Portal:Literature/Did you know/Week 52
... that "Sapere aude!" ("Dare to know!") is a Latin phrase famously used by Kant at the end of the first paragraph of his 1784 essay, "Beantwortung der Frage: Was ist Aufklärung?" (pictured)?
... that Altruria was a short-lived commune in Sonoma County, California based on Christian socialist principles and inspired by William Dean Howells's 1894 Utopian novel, A Traveler from Altruria?
... that David Guterson's novel Snow Falling on Cedars is set in 1954 in the fictional San Piedro Island off the Washington coast in the Pacific Northwest, and that it is about Japanese American internment during World War II?

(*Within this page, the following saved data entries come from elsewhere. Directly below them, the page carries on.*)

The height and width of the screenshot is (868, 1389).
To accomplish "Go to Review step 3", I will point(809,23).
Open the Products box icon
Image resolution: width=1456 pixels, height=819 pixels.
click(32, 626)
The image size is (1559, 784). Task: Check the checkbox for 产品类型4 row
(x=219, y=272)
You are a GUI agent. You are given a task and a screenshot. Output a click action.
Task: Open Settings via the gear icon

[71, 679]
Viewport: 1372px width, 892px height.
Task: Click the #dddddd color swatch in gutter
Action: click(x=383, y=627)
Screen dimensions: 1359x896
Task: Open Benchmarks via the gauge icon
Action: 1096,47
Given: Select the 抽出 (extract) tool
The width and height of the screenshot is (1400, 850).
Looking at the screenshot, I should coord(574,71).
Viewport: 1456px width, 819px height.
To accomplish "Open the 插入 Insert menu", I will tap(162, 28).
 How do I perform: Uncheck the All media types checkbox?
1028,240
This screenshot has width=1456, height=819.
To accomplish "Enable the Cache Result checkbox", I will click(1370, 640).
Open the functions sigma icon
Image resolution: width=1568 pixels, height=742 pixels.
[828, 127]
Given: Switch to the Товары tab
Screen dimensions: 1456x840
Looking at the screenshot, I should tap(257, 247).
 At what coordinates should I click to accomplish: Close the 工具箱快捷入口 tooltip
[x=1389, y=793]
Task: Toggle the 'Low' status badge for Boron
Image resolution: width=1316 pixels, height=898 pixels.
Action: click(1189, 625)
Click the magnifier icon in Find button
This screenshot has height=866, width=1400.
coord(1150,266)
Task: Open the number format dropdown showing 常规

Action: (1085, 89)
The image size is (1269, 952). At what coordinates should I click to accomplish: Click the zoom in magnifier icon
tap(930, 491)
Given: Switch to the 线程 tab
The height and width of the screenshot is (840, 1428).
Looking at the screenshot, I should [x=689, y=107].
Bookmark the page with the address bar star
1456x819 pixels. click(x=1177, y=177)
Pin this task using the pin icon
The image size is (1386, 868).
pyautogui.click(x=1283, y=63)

... that Grendel is a monster defeated barehandedly by Beowulf when the latter succeeds in ripping his arm off in a brawl, causing him to bleed to death in his gloomy cave home?
... that "Colorless green ideas sleep furiously" is a sentence composed by Noam Chomsky in 1957 as an example of a sentence whose grammar is correct but whose meaning is nonsensical?
... that, in British English, a ticket tout is someone who engages in ticket resale?
... that George Bernard Shaw, H. G. Wells, Sidney and Beatrice Webb, Annie Besant, Graham Wallas, Hubert Bland, Edith Nesbit, Sydney Olivier, and Emmeline Pankhurst were all Fabians?
...that members of the Philo Literary Society at Canonsburg Academy would cover the windows with their cloaks to prevent onlookers, because secret societies were assumed to be tied to freemasonry or witchcraft?